Stuff like that is the crappy side of HDMI.  When I got the only TV I have with HDMI I tried to set it up with a DirecTV DVR.  HDMI, brand new DVR, one cable, woo!  Except not woo.  Every other time I used the remote's "all on" macro button I would get no sound on the TV.  I spent an hour debugging, an hour on the phone with DirecTV, until finally I just switched to component/AV audio.  The problem never occurred again.  Searching AVSForum turned up many places where people can't use macros on their remote with HDMI but they can with other wiring types.  I didn't mind going with AV audio because I don't have a receiver for that TV but if I did I'd still have to turn everything on separately and in a specific order.

MonMotha:
There's the "CEC" ("consumer electronic control") channel allows the various interconnected devices to turn themselves on and off, set inputs, etc.  It's a single wire bus that predates HDMI.  It's known by the name "Anylink", "VieraLink", and similar names by various vendors.  Its operation is 100% independent of the video signals.

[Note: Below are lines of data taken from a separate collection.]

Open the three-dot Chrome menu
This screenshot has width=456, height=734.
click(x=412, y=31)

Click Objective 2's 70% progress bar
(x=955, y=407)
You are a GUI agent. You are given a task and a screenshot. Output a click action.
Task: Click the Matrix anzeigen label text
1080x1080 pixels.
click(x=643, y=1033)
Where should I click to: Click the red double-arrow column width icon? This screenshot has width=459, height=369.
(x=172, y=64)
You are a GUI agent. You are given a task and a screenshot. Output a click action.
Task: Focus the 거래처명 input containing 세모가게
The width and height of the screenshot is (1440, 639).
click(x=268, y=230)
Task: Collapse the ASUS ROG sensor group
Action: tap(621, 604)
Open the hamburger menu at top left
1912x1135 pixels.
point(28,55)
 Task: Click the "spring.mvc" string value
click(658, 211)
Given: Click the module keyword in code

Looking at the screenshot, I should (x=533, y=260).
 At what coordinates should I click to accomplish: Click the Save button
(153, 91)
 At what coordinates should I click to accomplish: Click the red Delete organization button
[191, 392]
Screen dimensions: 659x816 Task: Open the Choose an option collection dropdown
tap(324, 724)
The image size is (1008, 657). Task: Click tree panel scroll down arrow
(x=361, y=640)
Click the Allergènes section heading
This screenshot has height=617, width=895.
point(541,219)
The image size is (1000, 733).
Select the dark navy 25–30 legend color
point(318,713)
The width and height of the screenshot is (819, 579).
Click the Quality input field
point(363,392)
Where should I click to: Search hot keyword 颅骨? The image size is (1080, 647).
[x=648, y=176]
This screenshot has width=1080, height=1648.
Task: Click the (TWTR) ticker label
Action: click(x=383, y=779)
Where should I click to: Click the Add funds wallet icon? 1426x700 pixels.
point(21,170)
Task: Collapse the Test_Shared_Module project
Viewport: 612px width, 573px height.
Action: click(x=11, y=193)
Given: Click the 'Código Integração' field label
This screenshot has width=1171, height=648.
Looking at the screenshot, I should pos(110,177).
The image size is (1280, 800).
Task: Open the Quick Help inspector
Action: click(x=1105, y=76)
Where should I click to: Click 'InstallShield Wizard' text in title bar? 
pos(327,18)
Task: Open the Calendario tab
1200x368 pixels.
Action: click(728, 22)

There is also the DDC channel.  This is the VESA comm channel also used by DVI and VGA connections to identify the monitor's capabilities.  It can in theory be run in both directions, but in practice, only the source sends data to the monitor.  DDC operation is also 100% independent of video signals.

Neither channel is fast enough for any sort of acknowledgement/retry system, even if you wanted to use it for such a thing.  DDC is run at 100kHz (optionally 400kHz) and has substantial overhead resulting in a usable bit rate of typically <75kbps.  The CEC channel is even slower, IIRC.

The DisplayPort auxiliary channel is quite a bit faster, but there's still no ack/retry on DisplayPort, at least not that I remember from reading the spec.

Oh, and if the HDMI CEC stuff bothers you (it bothered me when my TV randomly turned on in the middle of the night), many devices will let you disable it.